Lalu gaun yang terkahir Nala terlihat begitu cocok dan pas di tubuh Nala yang mungkin, membuat badannya terlihat ramping dan elegan membuat Galih menyukai gaun ketiga itu
"Nah, ini sangat cocok di kamu," ucap Galih yang begitu pangling dengan Nala. Tapi sebaliknya Nala sedikit cemberut karena tak terlalu suka dengan gaun yang terakhir.
"Kenapa? Apa ada yang salah dengan gaun ini? Atau kamu tidak nyaman dengan gaun yang ini?" tanya Galih yang melihat ekspresi tak suka Nala terhadap gaun tersebut.
"Bajunya terlalu tertutup, Nala tak suka. Nanti Nala nggak hot dong di acara pernikahan Nala," keluh Nala membuat Galih memijat kepalanya yang tak sakit.

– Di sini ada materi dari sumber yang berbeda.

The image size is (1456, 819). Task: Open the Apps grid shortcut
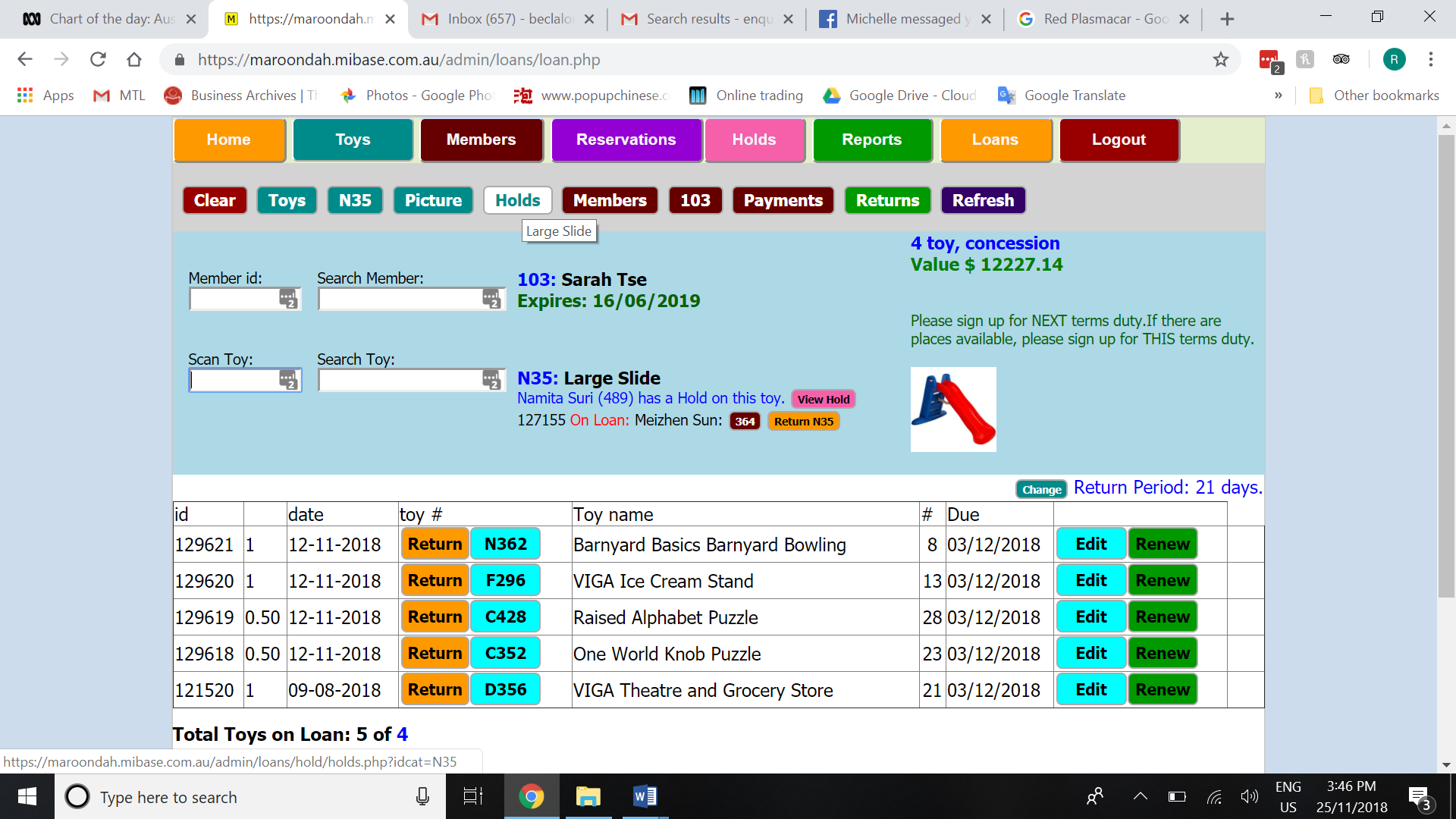tap(25, 95)
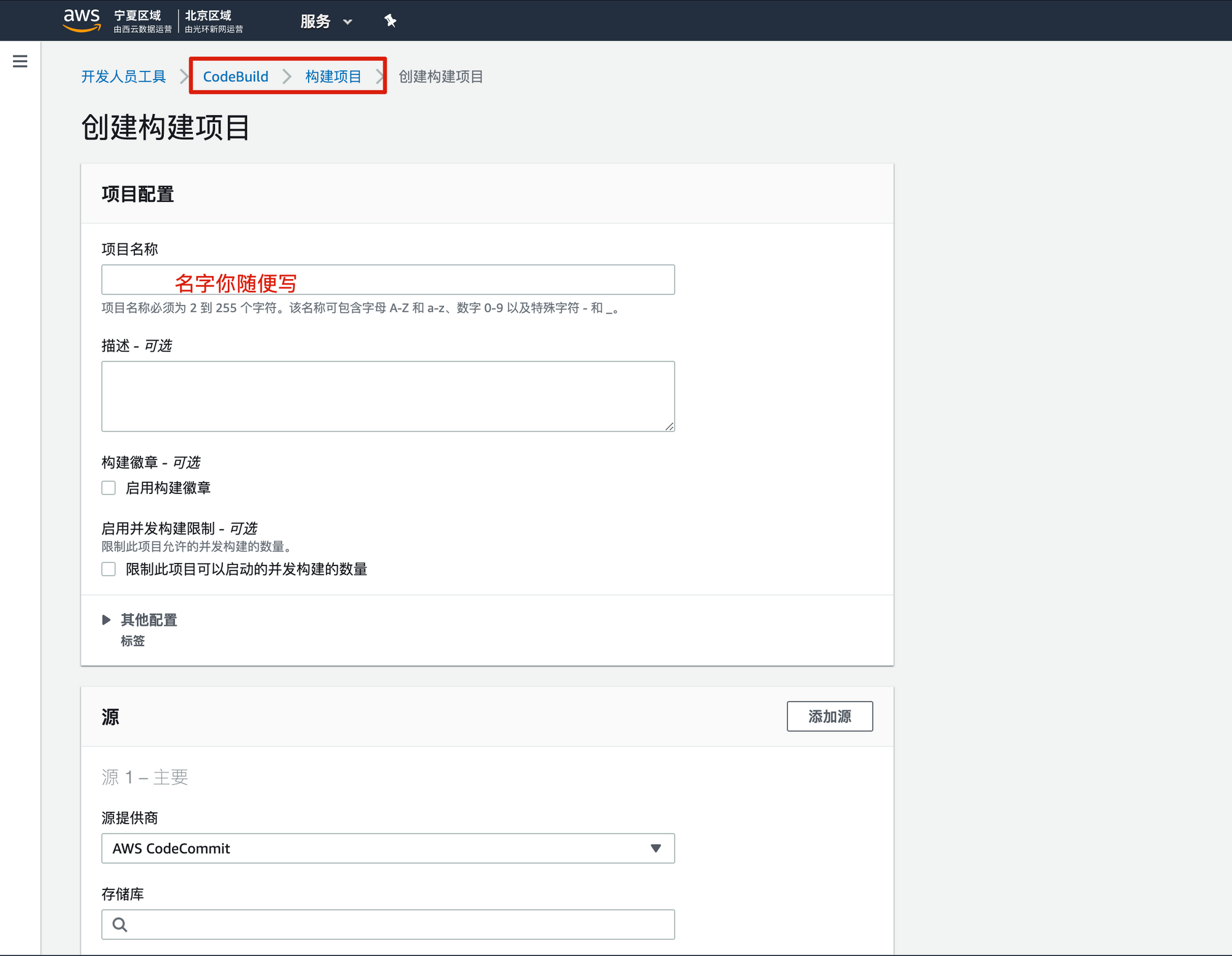
Task: Click the search icon in repository field
Action: click(120, 925)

"Mbak-mbak, apa ada gaun yang sedikit terbuka nggak, yang cocok di saya?" tanya Nala pada pelayan butik tersebut.
"Ada mbak, mbak mau yang model gimana?"
"Saya mau gaun yang kebuka di belahan dada saya dong mbak, biar hot nanti pas makainya," lagi-lagi Nala berucap tanpa menyaring omongannya.
"Oh ada mbak, kalau gitu saya ambilkan dulu."
Setelah beberapa menit, akhirnya pelayanan tersebut membawakan Nala baju sesuai keinginan Nala, tanpa lama Nala langsung mencoba pakaian tersebut.
Ketika Nala keluar untuk menunjukkan gaun tersebut kepada Galih, sontak Galih langsung menelan ludah melihat gaun tersebut sangat terbuka, terlebih di bagian dadanya.
"Bagaimana? Apa Om suka?" tanya Nala sedikit menggoda calon suaminya itu.
"Om nggak suka gaun itu, cepat ganti dengan yang tadi," kesal Galih lalu memalingkan wajahnya.